Help with passing parameters from a file

Hello Everyone,

I have developed a shell script which takes schema id and password as parameter to login into database using sqlplus,runs a query and mails the result.

My requirement is that, I dont want to pass userid and password as parameters.Instead,I want to pass say Environment name and Schema name as parameters to the script and userid and password will be stored in a txt file.

Now,Is it posssible to pass Environment name and Schema name to the txt file fom the script and get the userid and passowrd from there ?

Thanks in advance.

Is the database local? Can you convert the account to allow sqlplus /

If it's Oracle, then I think it's something like:-

alter user bob identified externally ;

This would negate having to know/store the password anywhere. If you can validate to log on to the operating system, then you are trusted to the database.

Failing that, what have you tried? Storing details like this are notoriously fraught with danger from someone else being able to read the files. If they can read the script (to run it) then they can find the file.

Can you give us more context as to what the eventual end requirement is?

Robin

Thanks for the reply...here is the snippet

#!/bin/sh
#Two input parameters USER_ID and Password
DB_USER=$1
DB_PWD=$2
result=`sqlplus -s $DB_USER@D1TFDDS/$DB_PWD<<EOF
spool sample.txt
sql query
spool off
EOF`
v1_result=`cat sample.txt | sed -e 's/ //g' | tr " " "\n"`
echo "${v1_result}" > mail.txt
mailx -s "Samplemail" abc@gmail.com  < mail.txt

In here am passing id and password as parameter to fetch the result.I do not want to pass my credentials to the script,instead can i store it in a .txt file with restricted permission.

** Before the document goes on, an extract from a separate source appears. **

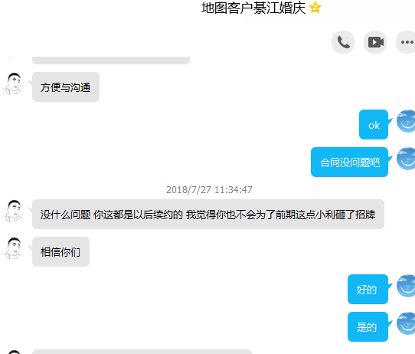Select the 相信你们 message bubble
Image resolution: width=415 pixels, height=354 pixels.
(61, 252)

And pass say environment id and schema name as parameter to the .txtfile which will give me userid and password

Although it is not generally recommended, and other means sre preferred, you of course can pass any two parameters to your script, which in turn could be environment id and schema name, and construct a file name from them to open and read the needed credentials.

Can I also suggest that you take the credentials out of your sqlplus command line. Anyone running a simple ps will be able to see them whilst your database connection is active.

It might only be a short time, but if this account is a DBA (which I'm guessing that it is) then you are effectively shouting the out the number for a combination lock on your most secure safe. If no-one is listening, then you get away with it. If someone hears, it depends on their integrity if they do something with it.